По этому письму видно: Боратынский, который никогда не выставлял себя патриотом и не слагал про то стихов, в глубине души был им и внимательно следил за тем, что творится в России и в Европе.
В том же письме Вяземскому он говорит и о несчастье, постигшем «Литературную газету» Дельвига: она была запрещена — «<…> за четверостишие де ла Виня, вероятно, по старанию Булгарина. <…> Как жаль, что вы <в> соседстве, а делать нечего <…>».
Это четверостишие было посвящено жертвам Июльской французской революции, и донёс на редактора действительно Фаддей Булгарин. Позже об этом сказал Дельвигу граф Бенкендорф, который вызвал поэта-редактора к себе и обвинил в действиях против правительства. Был крайне груб с благовоспитанным Дельвигом, оскорбительно тыкал ему, а в конце пригрозил, что упрячет его с друзьями (Вяземским и Пушкиным) в Сибирь.
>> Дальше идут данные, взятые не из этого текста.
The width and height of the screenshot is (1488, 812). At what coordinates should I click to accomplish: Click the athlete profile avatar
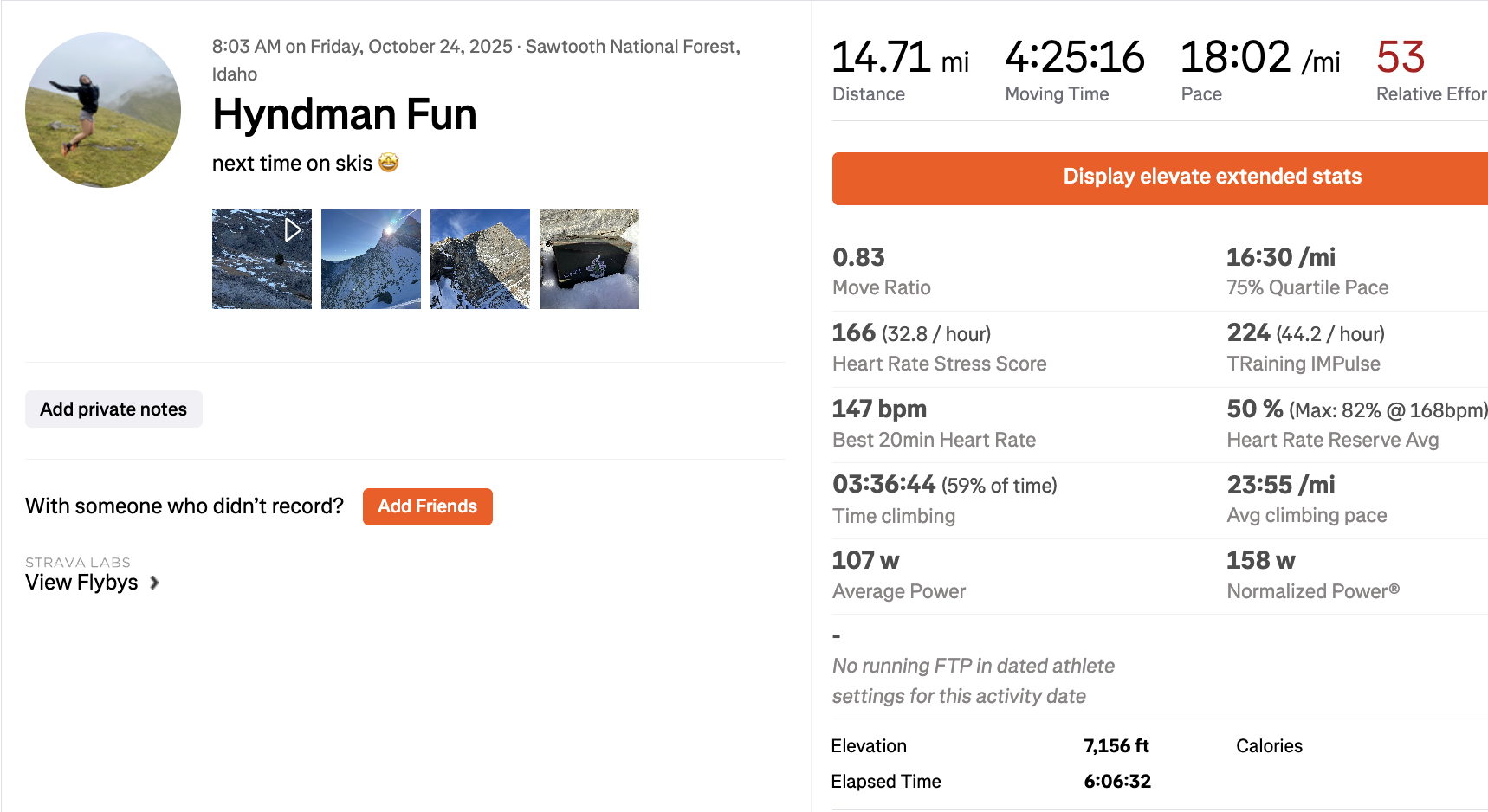pyautogui.click(x=103, y=110)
Запрещение «Литературной газеты», единственного издания аристократов, было весьма чувствительным ударом по пушкинскому кругу литераторов. Ещё в Болдине Пушкин получил грустное письмо от своего лицейского друга, в котором тот возмущался, что по проискам корыстолюбивых подлецов он, «истинно привязанный к своему Государю», прослыл карбонарием. Пушкин полагал, что царь, в которого он так же, как и Дельвиг, верил, во всём разберётся. Но всё-таки по возвращении в Москву не без раздражения писал Плетнёву 9 декабря 1830 года: «<…> Итак, русская словесность головою выдана Булгарину и Гречу! жаль — но чего смотрел и Дельвиг? охота ему было печатать конфектный билетец этого несносного Лавинья. Но всё же Дельвиг должен оправдаться перед государем. Он может доказать, что никогда в его „Газете“ не было и тени не только мятежности, но и недоброжелательства к правительству. Поговори с ним об этом. А то шпионы-литераторы заедят его как барана, а не как барона <…>».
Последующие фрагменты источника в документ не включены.